Exercise brief:
In the entries below, which lines run from the one containing "Instruction: Open more" to the one containing "You are a computer-use agent. 1350x766"? Copy exactly those lines, ends included, and no others.

━━━━━━━━━━━━━━━━

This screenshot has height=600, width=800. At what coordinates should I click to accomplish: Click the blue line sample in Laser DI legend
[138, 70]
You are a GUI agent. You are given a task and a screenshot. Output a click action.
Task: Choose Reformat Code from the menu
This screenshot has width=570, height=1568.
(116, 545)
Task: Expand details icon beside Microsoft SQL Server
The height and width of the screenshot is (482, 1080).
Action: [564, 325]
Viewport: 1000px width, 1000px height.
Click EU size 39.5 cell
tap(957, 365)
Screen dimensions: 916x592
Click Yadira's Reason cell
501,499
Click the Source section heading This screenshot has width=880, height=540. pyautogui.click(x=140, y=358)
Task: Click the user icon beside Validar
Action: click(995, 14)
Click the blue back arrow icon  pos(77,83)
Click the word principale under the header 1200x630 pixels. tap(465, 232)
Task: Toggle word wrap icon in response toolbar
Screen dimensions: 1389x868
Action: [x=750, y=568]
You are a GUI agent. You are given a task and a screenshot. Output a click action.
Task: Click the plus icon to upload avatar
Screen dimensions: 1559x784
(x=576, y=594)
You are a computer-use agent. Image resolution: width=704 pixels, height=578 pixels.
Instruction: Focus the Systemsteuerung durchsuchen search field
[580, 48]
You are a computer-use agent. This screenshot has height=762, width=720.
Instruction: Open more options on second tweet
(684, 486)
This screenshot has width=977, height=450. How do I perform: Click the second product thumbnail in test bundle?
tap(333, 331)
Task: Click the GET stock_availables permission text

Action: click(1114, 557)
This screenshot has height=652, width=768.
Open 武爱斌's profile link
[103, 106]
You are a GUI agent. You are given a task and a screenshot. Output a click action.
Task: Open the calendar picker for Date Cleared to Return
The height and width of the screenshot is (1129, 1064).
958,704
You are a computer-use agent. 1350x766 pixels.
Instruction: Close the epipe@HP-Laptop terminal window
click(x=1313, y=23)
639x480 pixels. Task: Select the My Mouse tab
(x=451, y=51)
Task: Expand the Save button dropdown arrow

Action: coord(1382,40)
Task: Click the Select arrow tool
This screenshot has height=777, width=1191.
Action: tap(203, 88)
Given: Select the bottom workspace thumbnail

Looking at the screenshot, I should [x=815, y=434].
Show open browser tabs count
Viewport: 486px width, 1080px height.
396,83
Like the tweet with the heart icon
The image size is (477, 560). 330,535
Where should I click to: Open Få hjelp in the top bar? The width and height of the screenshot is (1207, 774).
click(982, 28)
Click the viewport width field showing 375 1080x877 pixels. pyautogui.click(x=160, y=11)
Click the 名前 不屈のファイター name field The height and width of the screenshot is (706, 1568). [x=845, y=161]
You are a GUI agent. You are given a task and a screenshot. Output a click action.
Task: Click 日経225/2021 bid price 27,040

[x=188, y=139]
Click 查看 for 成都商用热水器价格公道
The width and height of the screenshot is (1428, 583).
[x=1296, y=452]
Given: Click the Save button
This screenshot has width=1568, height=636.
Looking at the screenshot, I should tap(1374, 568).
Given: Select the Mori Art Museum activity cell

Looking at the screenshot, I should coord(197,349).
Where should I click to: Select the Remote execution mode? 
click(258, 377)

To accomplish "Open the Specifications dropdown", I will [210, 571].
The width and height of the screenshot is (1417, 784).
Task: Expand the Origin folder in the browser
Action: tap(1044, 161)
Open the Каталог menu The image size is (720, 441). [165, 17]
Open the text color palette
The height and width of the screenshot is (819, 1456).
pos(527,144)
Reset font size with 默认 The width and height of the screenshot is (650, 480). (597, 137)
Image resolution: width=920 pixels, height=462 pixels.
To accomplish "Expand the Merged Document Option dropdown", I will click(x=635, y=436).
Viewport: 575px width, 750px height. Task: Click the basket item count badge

━━━━━━━━━━━━━━━━

Your response:
Instruction: Open more options on second tweet
(684, 486)
This screenshot has width=977, height=450. How do I perform: Click the second product thumbnail in test bundle?
tap(333, 331)
Task: Click the GET stock_availables permission text

Action: click(1114, 557)
This screenshot has height=652, width=768.
Open 武爱斌's profile link
[103, 106]
You are a GUI agent. You are given a task and a screenshot. Output a click action.
Task: Open the calendar picker for Date Cleared to Return
The height and width of the screenshot is (1129, 1064).
958,704
You are a computer-use agent. 1350x766 pixels.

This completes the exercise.